REINO UNIDO SE APROXIMA DE UM CONTROLE DO CAOS POLÍTICO GERADO PELA CRISE, MAS CONTINUARÁ ENFRENTANDO CONSEQUÊNCIAS ECONÔMICAS DO BREXIT

Com comparações à crise energética de 1974, a crise de combustível que se iniciou no Reino Unido, no final de semana dos dias 25 e 26 de setembro, desencadeou brigas entre motoristas que passaram horas nas filas dos postos para garantirem os suprimentos. A situação é resultado da escassez de caminhoneiros para o transporte de gasolina e diesel.

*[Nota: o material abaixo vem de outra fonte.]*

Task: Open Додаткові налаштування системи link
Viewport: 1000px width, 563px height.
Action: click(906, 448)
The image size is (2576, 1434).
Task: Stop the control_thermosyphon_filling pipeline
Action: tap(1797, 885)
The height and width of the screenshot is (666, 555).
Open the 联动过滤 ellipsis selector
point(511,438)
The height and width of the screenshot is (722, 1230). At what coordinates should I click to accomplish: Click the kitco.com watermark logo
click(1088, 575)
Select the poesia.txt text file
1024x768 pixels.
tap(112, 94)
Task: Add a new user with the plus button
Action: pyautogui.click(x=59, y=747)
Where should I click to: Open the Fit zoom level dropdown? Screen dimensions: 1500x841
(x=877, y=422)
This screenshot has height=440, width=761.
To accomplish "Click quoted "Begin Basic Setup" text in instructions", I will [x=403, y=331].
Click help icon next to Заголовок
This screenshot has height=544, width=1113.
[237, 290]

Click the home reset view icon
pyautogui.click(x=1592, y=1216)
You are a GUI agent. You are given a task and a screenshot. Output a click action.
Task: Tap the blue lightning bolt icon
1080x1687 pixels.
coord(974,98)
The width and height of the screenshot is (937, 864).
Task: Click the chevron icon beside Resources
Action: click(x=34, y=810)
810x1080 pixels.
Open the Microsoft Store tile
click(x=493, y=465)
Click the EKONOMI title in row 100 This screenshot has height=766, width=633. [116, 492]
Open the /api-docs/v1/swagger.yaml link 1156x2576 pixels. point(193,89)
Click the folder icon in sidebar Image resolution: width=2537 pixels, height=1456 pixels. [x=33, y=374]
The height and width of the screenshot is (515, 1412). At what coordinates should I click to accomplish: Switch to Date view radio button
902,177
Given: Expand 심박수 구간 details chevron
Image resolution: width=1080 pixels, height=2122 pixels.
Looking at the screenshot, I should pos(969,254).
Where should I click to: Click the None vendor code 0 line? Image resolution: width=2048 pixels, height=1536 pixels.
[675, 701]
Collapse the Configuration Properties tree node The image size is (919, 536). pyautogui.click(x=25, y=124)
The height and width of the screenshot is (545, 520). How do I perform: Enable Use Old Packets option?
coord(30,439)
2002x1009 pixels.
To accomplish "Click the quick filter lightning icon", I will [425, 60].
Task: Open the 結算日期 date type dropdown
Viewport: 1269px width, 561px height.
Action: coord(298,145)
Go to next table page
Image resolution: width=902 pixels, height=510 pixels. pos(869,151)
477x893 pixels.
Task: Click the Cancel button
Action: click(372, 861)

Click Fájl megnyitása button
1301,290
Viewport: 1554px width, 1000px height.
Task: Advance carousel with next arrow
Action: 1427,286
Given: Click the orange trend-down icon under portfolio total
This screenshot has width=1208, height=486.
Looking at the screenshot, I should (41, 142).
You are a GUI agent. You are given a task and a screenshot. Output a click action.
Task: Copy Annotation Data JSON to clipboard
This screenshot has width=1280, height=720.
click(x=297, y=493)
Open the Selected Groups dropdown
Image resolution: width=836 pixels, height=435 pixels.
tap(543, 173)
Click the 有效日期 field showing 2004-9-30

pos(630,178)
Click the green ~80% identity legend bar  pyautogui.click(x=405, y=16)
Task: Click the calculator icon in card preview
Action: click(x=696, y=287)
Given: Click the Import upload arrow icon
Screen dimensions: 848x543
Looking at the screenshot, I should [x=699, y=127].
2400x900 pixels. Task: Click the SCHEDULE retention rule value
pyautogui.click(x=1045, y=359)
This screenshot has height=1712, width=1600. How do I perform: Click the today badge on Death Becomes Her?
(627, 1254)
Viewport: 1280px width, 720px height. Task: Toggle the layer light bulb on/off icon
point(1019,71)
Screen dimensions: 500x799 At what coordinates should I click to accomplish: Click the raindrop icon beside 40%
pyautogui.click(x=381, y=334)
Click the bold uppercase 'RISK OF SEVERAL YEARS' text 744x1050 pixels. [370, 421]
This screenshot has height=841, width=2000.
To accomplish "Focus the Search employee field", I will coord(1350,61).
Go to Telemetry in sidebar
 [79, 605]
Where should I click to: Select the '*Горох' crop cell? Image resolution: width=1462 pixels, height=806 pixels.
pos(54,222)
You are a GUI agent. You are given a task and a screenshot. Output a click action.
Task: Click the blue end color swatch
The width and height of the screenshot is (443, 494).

O primeiro-ministro, Boris Johnson, estabeleceu medidas para o controle da crise, incluindo a emissão de vistos temporários para mais de 5 mil caminhoneiros estrangeiros, suspensão da lei de concorrência que impedia que fornecedores entregassem combustível a entidades comerciais competidoras   e arranjo de oficiais do exército para abastecerem os postos de gasolina. Brian Madderson, presidente da Petrol Retailers Association (PRA), disse à imprensa britânica que o controle da situação com militares não é fácil, já que os caminhoneiros são especializados e, devido aos caminhões tanque transportarem líquidos inflamáveis, as tarefas de carga e descarga são procedimentos feitos com cautela.  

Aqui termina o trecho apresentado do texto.